Rendering Doom 3 models, HORRIBLE texture seams.

Started by
7 comments, last by ankhd 11 years, 1 month ago

This is something I've been wondering for a while as I was using some Doom 3 models for testing my renderer.

Here's a screenshot.

http://i.imgur.com/J7O3iK9.jpg

Notice how down the middle, he has those seams. This is using my deferred shading engine and when I look at the normals in the Gbuffer, the normals are also full of seams there, while the diffuse output looks fairly OK.

The legs also have some nasty texture seam artifacts going on, and I can see these horrible seams when I render the specular gBuffer as well and see how the specular textures map on. The insides of the arms look especially bad.

I remember back in the day on my shitty graphics card, I'd have some seams down the middle of models and it seems to be a complaint around the web people have had. Forcing the normal maps to be uncompressed seems to have been the fix, and nowadays when I play Quake 4 and Doom 3 on higher than ultra settings by tweaking some cvars, I never see these seams.

My renderer is just loading the normal maps as they are in tga format in the .pak. I saw some dds textures in the paks as well and I assume Doom 3 actually uses those, but I don't have a dds texture loader just yet. (I'm also surprised at how much scratch work and useless stuff is inside the pak files that isn't really used by the game, but I'm also really greatful it's there)

Here's a forum post where they actually say to enable some sort of compression on normal maps.

http://forums.cgsociety.org/archive/index.php/t-182031.html

Advertisement

From what I can gather from the links and info you posted, this texture seam is also in the Doom 3 engine and is a result of the way the normals in the model resource file are compressed? I believe they used normal mapping, where they modelled the actor at a higher polygon level, then reduced the polygon count but kept the normals at the higher level and baked them into a normal map.

So the question is how are you rendering these models? Have you loaded the normal map and are you decompressing it (and how) and how do you adjust the normals based on the values in the normal map?

This is a common problem when baking normals, and can be improved by blending the connected pieces to together.

This is usually avoided by placing the seams in a unseen place like below the arm on the side, the only reason I can think of doing it like this is if a model is viewed from behind 95% of the time.

Notice how down the middle, he has those seams.

You need to take care of mirrored normal maps, e.g. the chest is mirrored at the middle line. In this case your engine needs to take care of two things:

1. Correct handling of handness of the tangent space.

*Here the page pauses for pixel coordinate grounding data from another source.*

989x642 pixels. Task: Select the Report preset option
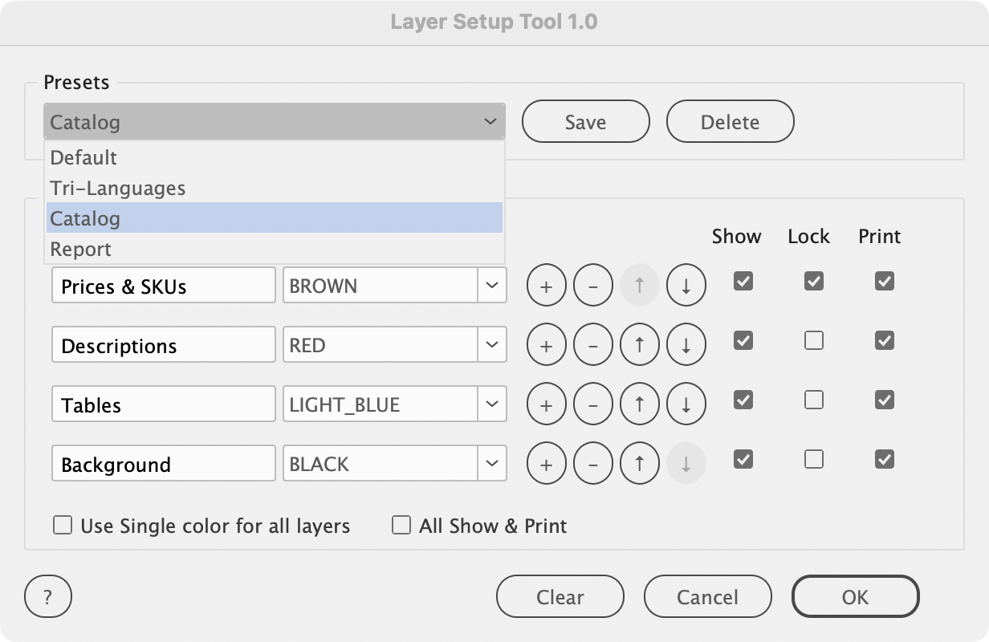point(81,250)
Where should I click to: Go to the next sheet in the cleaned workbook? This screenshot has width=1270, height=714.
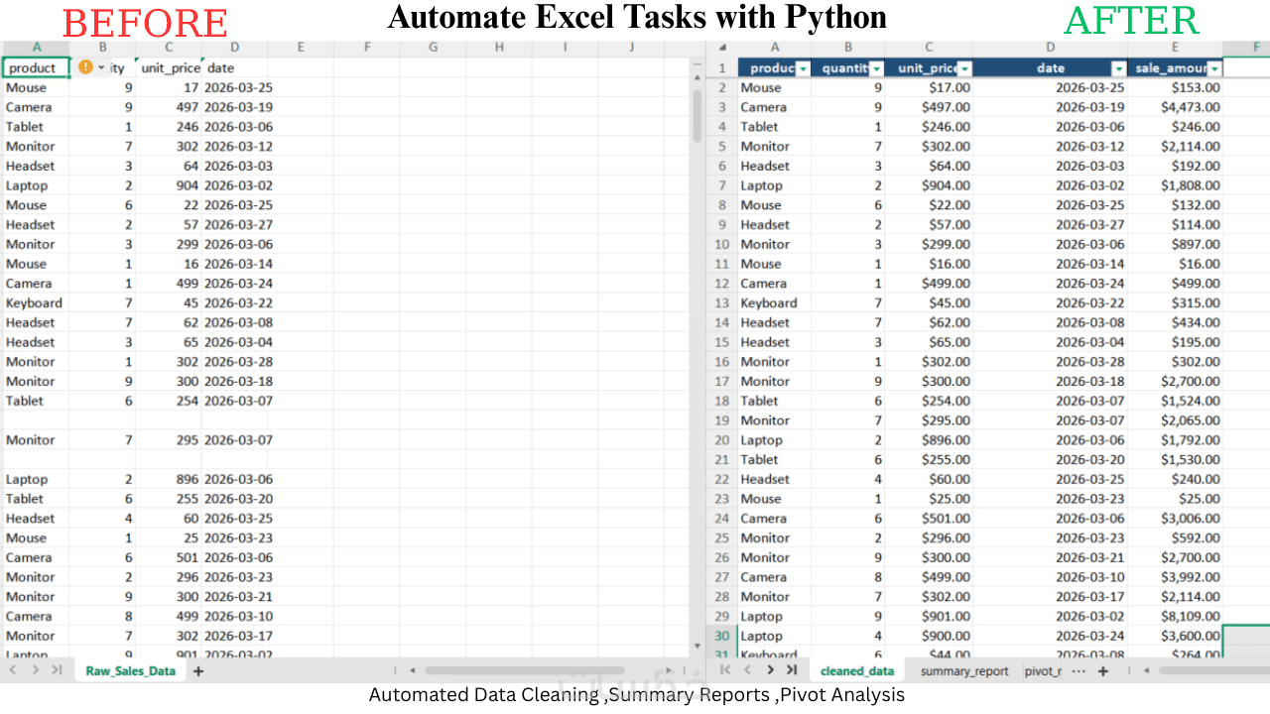point(770,671)
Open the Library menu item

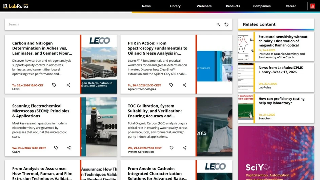point(175,6)
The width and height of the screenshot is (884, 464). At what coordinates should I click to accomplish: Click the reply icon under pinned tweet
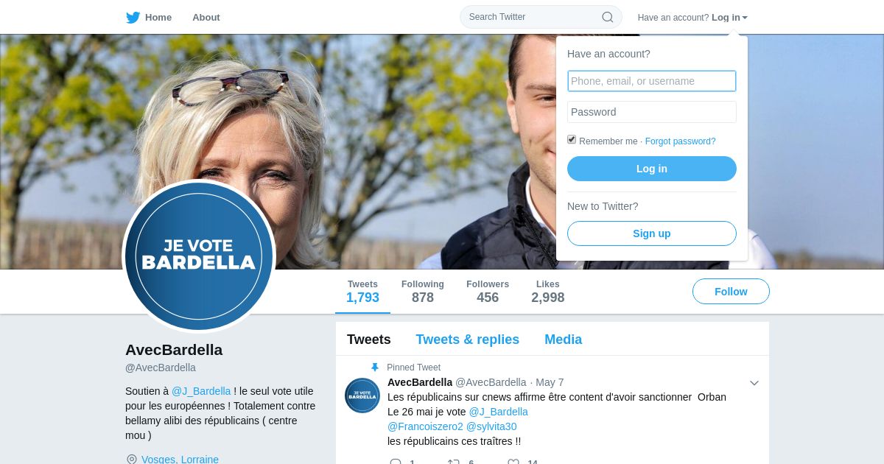(x=396, y=463)
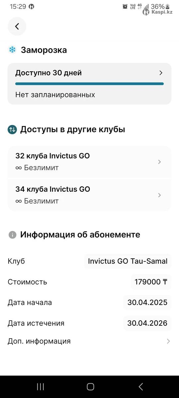
Task: Tap the Доступно 30 дней card title
Action: pos(48,73)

The tangent space of a normal mapped model often uses left-handed and right-handed tangent spaces together. If you strictly use only one handness, some normals will point into the model resulting in wrong lighting (often the whole half of a model is wrongly lit, this seems to be not an issue here).

2. Vertex splitting.

I don't know if the doom model format already take care of it, but you need to split vertices when the handness of the tangent space switches, which is the case when using mirrored normal maps. In this case some vertices will share the same texture/normalmap uv coords, but will have different tangent spaces.

OK, I was actually using Assimp to convert the md5s to my own format. Maybe Assimp is messing something up. I might try to take a look. I can try debug drawing the tangents on the model and making sure they face opposite directions, which I think would indicate the handedness switch?

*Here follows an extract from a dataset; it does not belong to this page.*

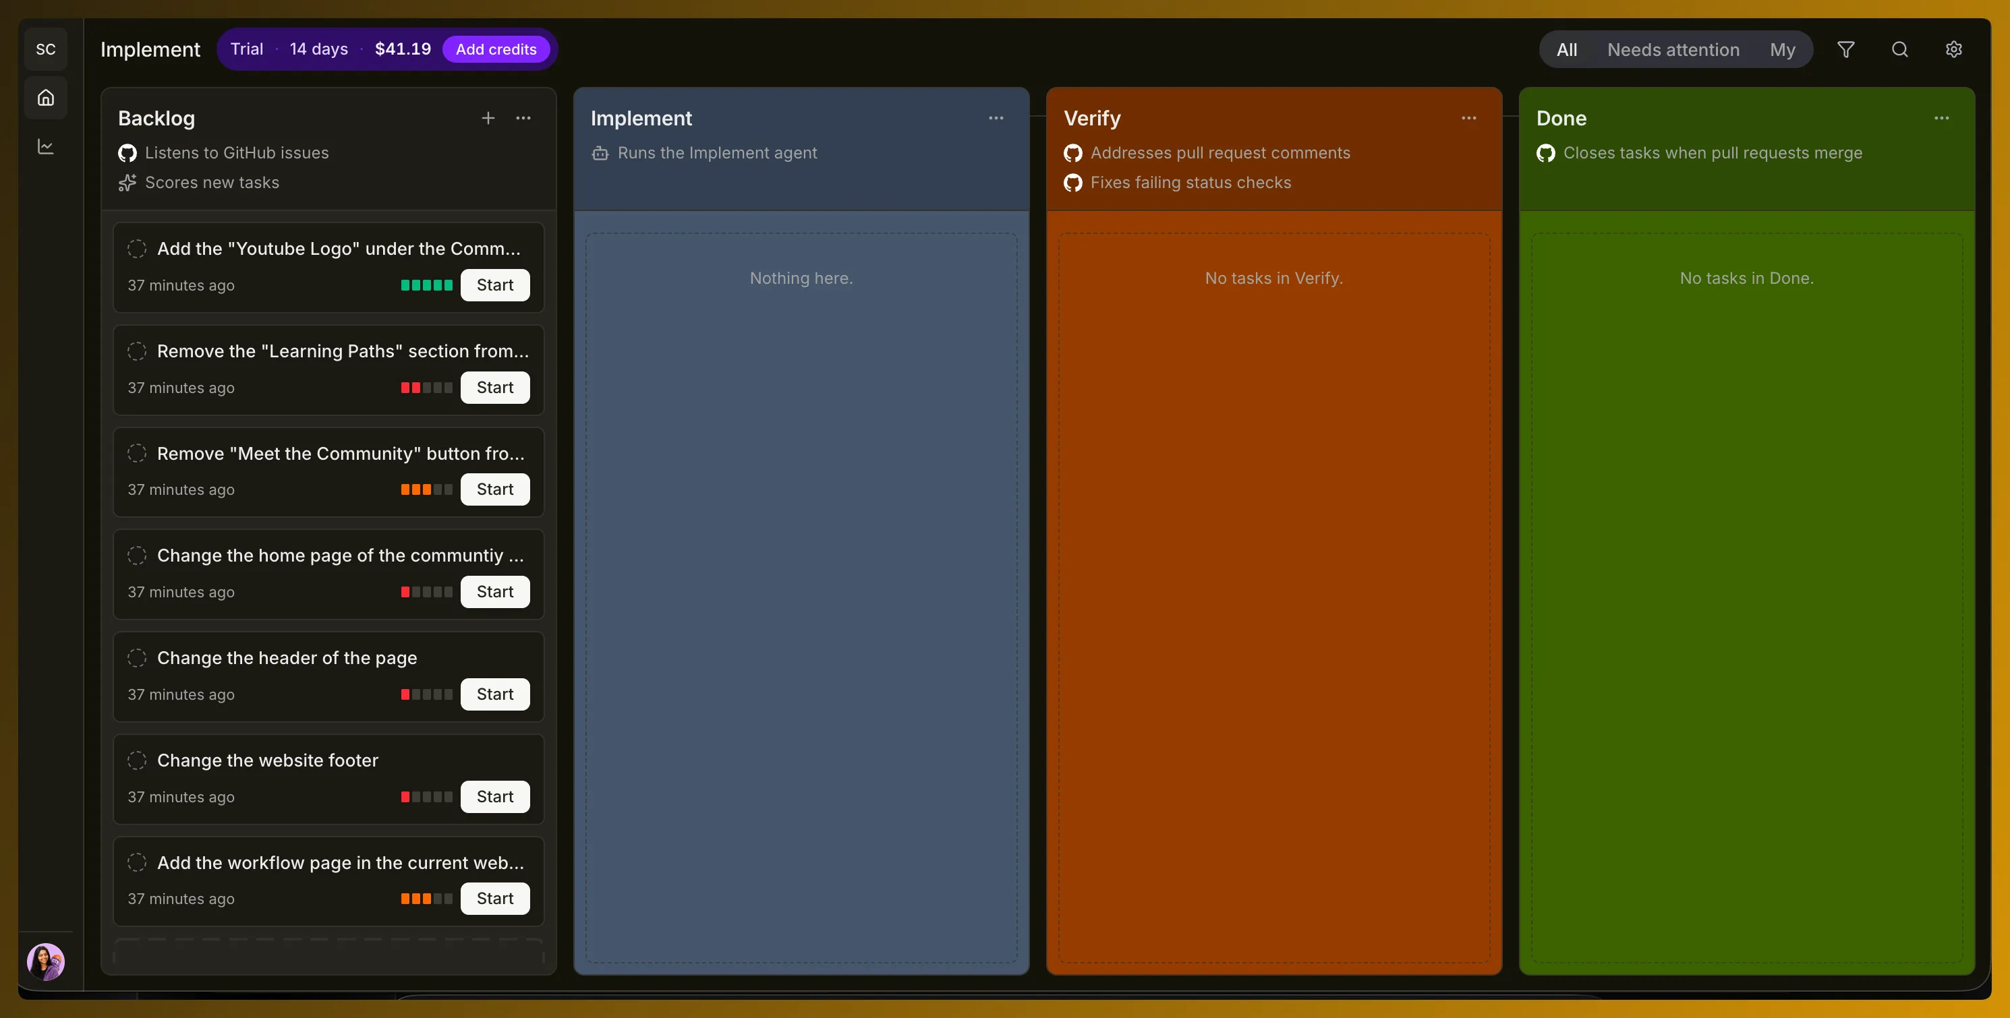Open search with the magnifier icon

tap(1899, 49)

I'm not sure how to explain the ugly seams at the legs though.

To be honest, it is really hard to notice your seams in your image, it does not help to render 10.000 models with an psychedelic color scheme tongue.png. Try to render a single model and mark the seams.

One problem with md5mesh format is that it does not store normal vectors, so the mesh needs to be smoothed after it is loaded. If the artist used some custom smoothing schemes when baking the normals, the renderer has no chance of getting the correct results. I guess that Doom 3 smoothes the meshes uniformly or uses some sort of fixed threshold smooth angle, which is then also used when baking the normal maps.

Note that at texture seams, there are degenerate vertices, which should have the same normal. To properly smooth the mesh, it is not sufficient to compare if two faces share the same vertex index, but you must actually compare the vertex positions, possibly with some threshold distance.

OK, maybe Assimp needs to be tweaked. I don't really intend on using Doom 3 models for ever though, just while I'm developing because they're so friggin cool. Our artist would export things as Dae, With Normals, and then this would probably not be a problem for our real assets.

looks like when you make half of a body in 3d and you dont weld the vertices at the seam.

This topic is closed to new replies.